Texte étudié:
Votre amour de la vérité est un amour malheureux !

– Là-dessus, je ne peux que vous donner raison. Aucune science ne détient la vérité absolue. Mais les sciences d’aujourd’hui sont plus vraies que celles du XVIIIe siècle.
– Vérité relative, j’y insiste, mais cruciale, et qui donne tort à nouveau à Nietzsche. Si tout était faux, comme il le prétend, l’idée même de falsifiabilité perdrait toute pertinence et tout pouvoir de démarcation. Or Popper a bien montré le rôle décisif qu’elle joue dans l’histoire des sciences. Nous n’avons accès au vrai que par la mise en évidence du faux. Mais cela suppose une vérité au moins possible, et même effective. La proposition « Il est faux que le Soleil tourne autour de la Terre » est une proposition vraie.

Questions à traiter:
**1)** Relevez tous les noms propres qui apparaissent dans l'extrait sur la vérité et les sciences.
**2)** Poursuivez l'extrait sur la vérité et les sciences à la suite de sa dernière phrase.
Les données présentées ensuite forment un matériau indépendant du texte étudié.

Extrait de données:
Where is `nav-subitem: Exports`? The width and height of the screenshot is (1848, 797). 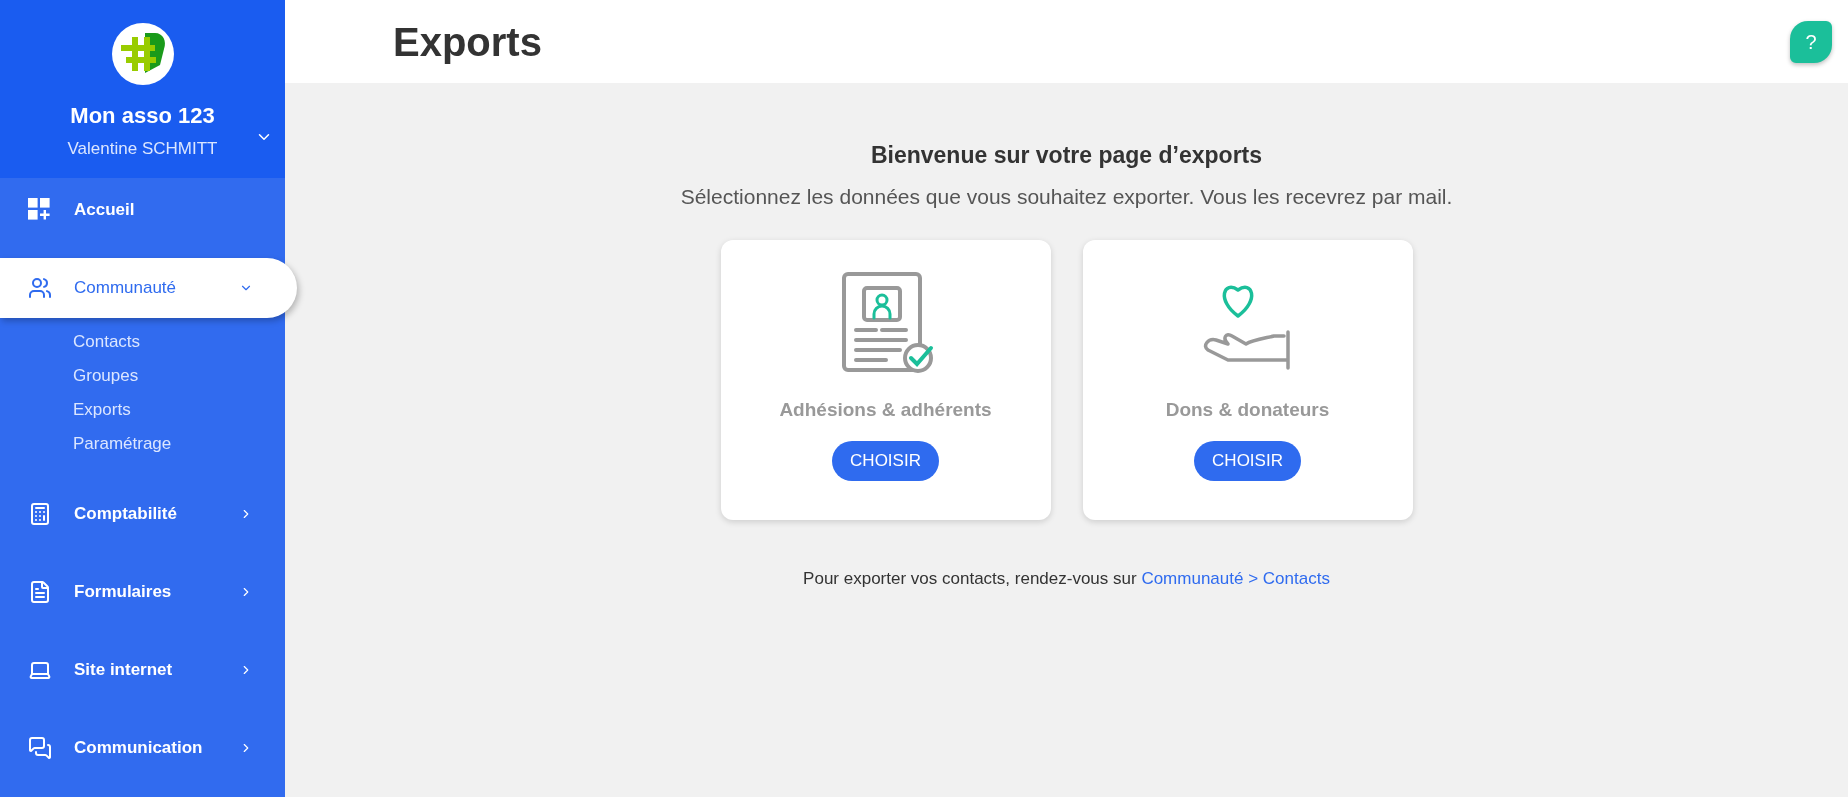 nav-subitem: Exports is located at coordinates (179, 410).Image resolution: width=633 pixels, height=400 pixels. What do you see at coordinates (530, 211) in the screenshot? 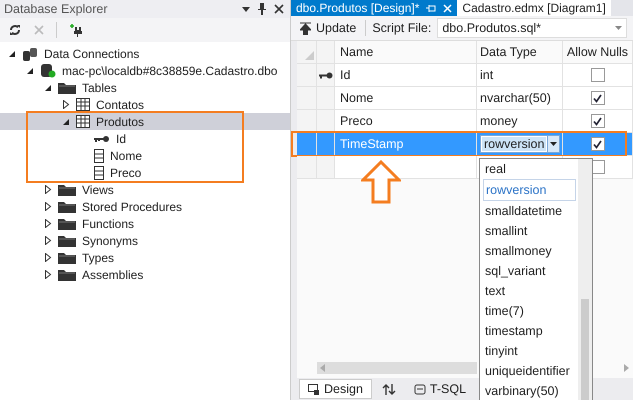
I see `list-item: smalldatetime` at bounding box center [530, 211].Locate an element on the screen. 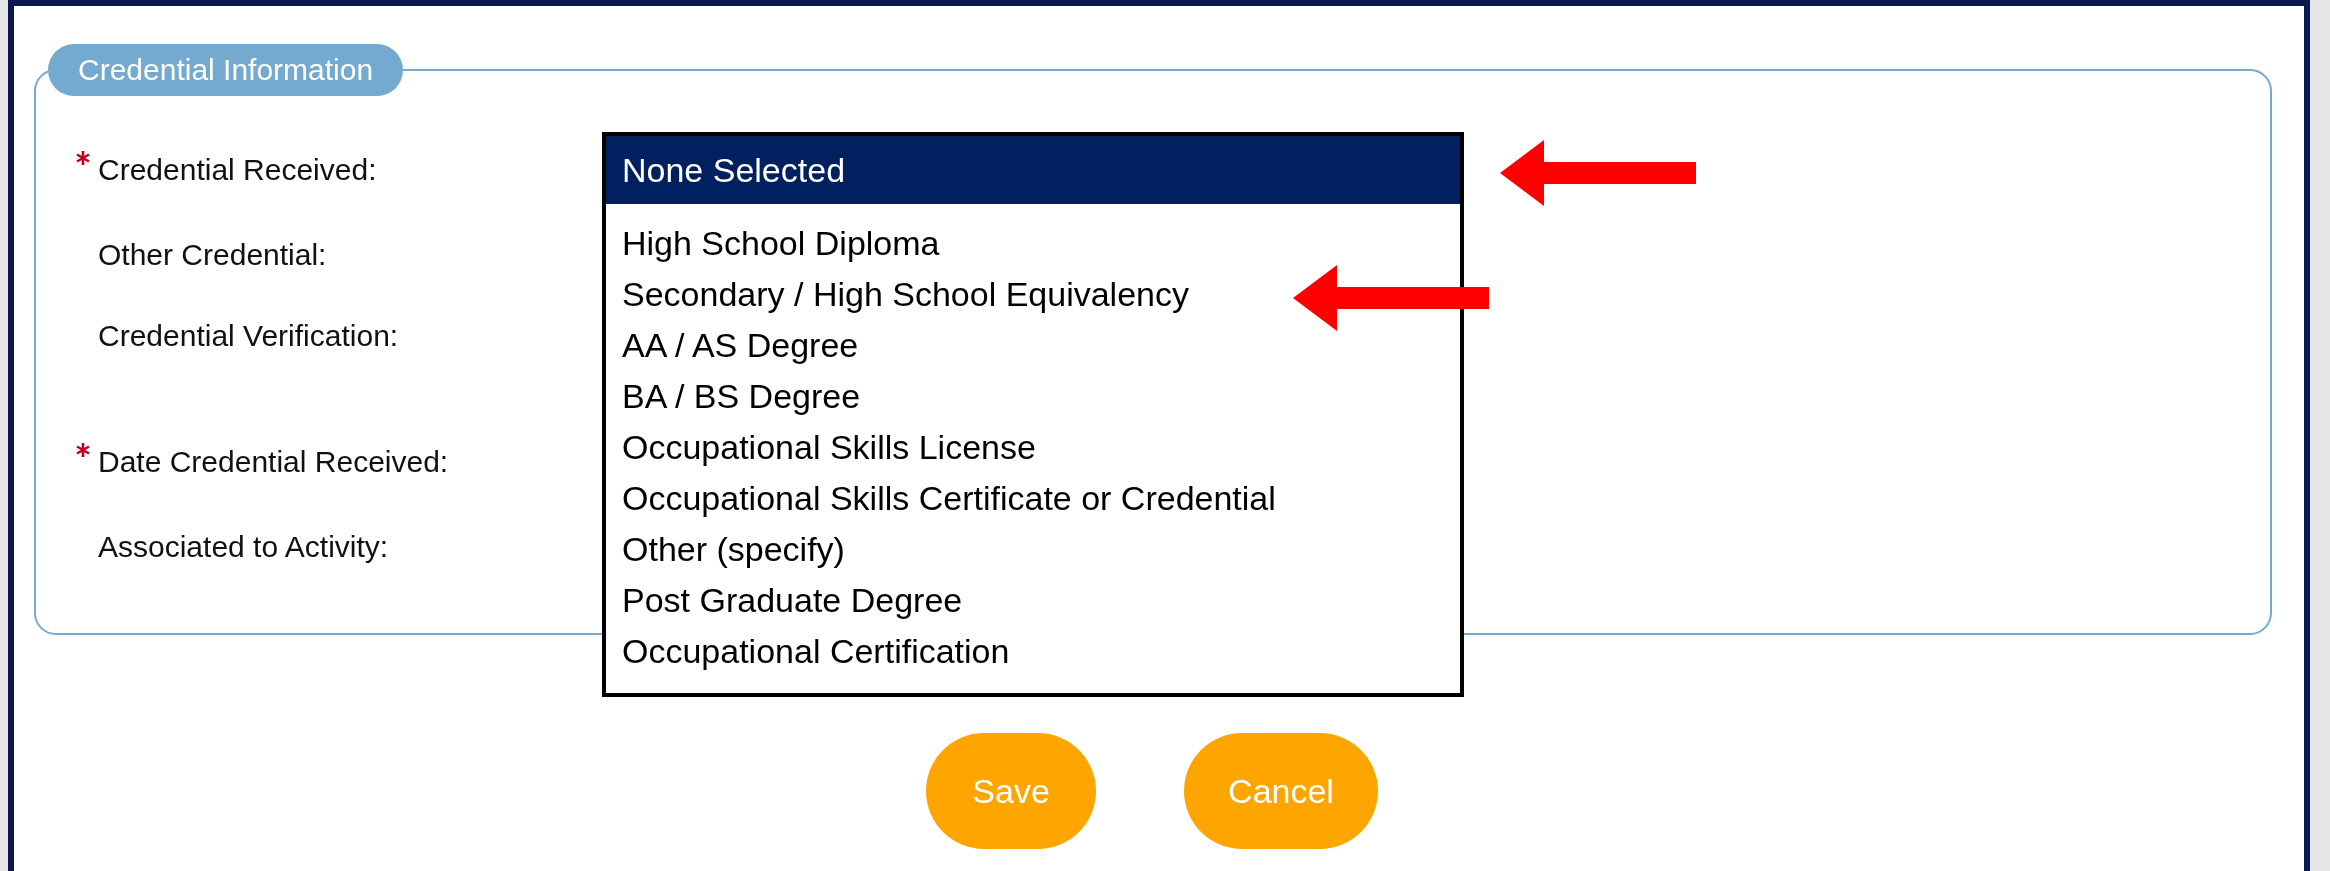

Corrigé:
**1)** Nietzsche, Popper, Soleil, Terre

**2)**
– Va pour les sciences. Mais ce n’est pas le tout de notre vie, ni même l’essentiel.
– Heureusement, puisque les sciences sont sans désir, sans morale, sans cœur ! Mais elles n’ont pas le monopole du vrai. Nous ne cessons, dans notre vie quotidienne, de nous heurter à d’innombrables vérités, souvent désagréables. « Je mourrai » est une proposition vraie.
– « Je suis vivant » en est une autre…
– C’est ce qui nous voue à la peur et à la philosophie, plutôt qu’à la sophistique !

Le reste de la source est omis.